Saindo da prisão, passou a sobreviver como advogado. Com o advento da anistia, em 1979, voltou à atividade acadêmica, sendo readmitido na Universidade Federal do Pará. Publicou 'Anjo dos Abismos' e 'A Linha Imaginária' e 'Antilogia' (organizado e revisado por Ruy Barata em 1990, mas só publicado no ano de 2000). Com seu filho Paulo André Barata compôs em parceria um vasto número de canções que se tornaram referência em todo o Estado do Pará. Não se pode falar de música paraense sem que seu nome esteja presente. (ENZO CARLO BARROCCO)
TEXTOS EM PORTUGUÊS / TEXTO EN ESPAÑOL
Auto-Retrato
Entre a espuma e a navalha sou legenda.
O espelho neutraliza o ângulo da morte,
a barba estrangulou a metafísica
e o problema do mal é bem remoto.
Aqui sim.
Aqui resistirei à mímica,
ao dicionário e ao laboratório.
(a herança do punhal brilha de novo
o fantasma de Abel não me intimida)
Vejo a testa crescer
entre espirais de fumo,
o olhar que não vacila
da ruga à pré-história
e o peito rasgado
pela fúria do poema.
Aqui sim,
aqui iniciarei a espécie nova,
aqui derrotarei o homem-harpa
e pronto estou para a descoberta do sexo.
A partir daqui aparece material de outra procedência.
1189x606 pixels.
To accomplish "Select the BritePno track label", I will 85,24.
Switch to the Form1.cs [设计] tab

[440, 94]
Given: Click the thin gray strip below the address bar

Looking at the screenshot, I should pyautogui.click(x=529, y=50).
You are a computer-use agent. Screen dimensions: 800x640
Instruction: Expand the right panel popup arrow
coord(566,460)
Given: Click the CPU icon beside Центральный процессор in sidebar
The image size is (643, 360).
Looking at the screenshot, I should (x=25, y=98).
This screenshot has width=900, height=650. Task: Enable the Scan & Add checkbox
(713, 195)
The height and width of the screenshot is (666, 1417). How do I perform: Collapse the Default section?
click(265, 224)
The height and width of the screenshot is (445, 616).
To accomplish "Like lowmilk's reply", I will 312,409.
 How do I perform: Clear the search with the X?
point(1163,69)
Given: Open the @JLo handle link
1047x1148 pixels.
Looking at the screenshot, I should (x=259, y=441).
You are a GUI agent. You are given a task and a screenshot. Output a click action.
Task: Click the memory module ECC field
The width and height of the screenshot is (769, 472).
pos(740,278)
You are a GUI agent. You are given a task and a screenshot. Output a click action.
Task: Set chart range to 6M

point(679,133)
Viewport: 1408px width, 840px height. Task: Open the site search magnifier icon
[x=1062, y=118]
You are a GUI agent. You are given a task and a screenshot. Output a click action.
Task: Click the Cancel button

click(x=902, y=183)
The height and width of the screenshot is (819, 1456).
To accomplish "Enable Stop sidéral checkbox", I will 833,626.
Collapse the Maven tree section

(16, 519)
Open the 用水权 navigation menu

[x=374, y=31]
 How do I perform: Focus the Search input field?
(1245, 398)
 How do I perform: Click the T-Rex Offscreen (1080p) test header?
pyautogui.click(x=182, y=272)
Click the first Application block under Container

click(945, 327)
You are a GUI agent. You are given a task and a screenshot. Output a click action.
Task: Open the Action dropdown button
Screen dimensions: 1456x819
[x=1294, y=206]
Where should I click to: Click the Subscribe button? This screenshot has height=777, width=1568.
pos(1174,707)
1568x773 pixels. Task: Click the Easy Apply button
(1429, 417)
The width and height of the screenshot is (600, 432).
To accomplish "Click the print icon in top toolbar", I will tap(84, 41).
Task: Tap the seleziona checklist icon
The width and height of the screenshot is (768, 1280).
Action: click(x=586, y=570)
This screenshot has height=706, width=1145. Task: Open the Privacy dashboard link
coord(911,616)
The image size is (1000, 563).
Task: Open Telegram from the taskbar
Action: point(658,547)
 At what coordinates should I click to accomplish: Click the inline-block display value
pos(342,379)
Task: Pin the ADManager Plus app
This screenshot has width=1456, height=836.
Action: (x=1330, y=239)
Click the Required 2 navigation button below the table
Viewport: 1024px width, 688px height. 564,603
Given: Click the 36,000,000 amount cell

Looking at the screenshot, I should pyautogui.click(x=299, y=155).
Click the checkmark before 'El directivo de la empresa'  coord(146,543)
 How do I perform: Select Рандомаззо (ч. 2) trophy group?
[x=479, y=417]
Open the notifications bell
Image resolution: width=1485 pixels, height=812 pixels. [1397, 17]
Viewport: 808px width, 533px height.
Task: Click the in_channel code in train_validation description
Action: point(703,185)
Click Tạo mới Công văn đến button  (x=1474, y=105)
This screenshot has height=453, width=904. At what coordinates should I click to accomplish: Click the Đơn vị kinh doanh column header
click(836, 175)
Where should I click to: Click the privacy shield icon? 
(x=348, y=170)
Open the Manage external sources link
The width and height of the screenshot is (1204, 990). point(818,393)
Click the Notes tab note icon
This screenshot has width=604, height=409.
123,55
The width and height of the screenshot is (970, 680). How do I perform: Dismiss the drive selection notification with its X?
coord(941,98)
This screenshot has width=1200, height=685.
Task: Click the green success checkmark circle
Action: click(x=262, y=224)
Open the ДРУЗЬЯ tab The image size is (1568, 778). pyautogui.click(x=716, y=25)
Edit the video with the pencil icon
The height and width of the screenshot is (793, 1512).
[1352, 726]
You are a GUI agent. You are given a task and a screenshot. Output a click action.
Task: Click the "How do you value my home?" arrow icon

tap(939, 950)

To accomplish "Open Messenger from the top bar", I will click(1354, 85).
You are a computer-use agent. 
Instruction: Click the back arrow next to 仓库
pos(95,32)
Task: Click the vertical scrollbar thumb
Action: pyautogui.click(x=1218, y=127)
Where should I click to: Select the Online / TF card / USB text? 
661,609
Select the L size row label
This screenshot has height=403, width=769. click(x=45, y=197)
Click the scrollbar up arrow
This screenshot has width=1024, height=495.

O pincel dá-me o poder do patriarca,
a navalha reduz a timidez e o medo,
o palavrão rola na boca e salva o mundo.
A Linha Imaginária
Vida suplementar,
tão próxima de ti,
tão evidente,
nas dobras deste enigma sereno.
Um pensamento só, voltar à infância,
um desejo qualquer, basta a esperança,
e refloresces em dádivas e gestos.
Este braço de mar é teu, - podes guardá-lo,
esta paz,
este azul,
este piano,
esta nesga de céu que o vento espalha.
Tudo tão próximo de ti,
tão ligado ao teu cotidiano,
ao teu suor diurno,
às tuas vigílias,
às tuas palavras que emprestas
uma outra significação.
Só agora percebes
a tua absurda neutralidade
diante deste fim de tarde,
deste sino que é a tua primeira
e única
memória musical,
desta noite,
caindo leve
sobre a tua cidade.
Só agora buscas o espelho
que procuravas evitar,
só agora tentas restabelecer
todos os elos que ainda justificam tua mísera existência, reconstituir todos os fatos,
- mesmo os não evidentes -
o Fiat,
a Paixão,
os elementos,
o riso do amigo mais amado.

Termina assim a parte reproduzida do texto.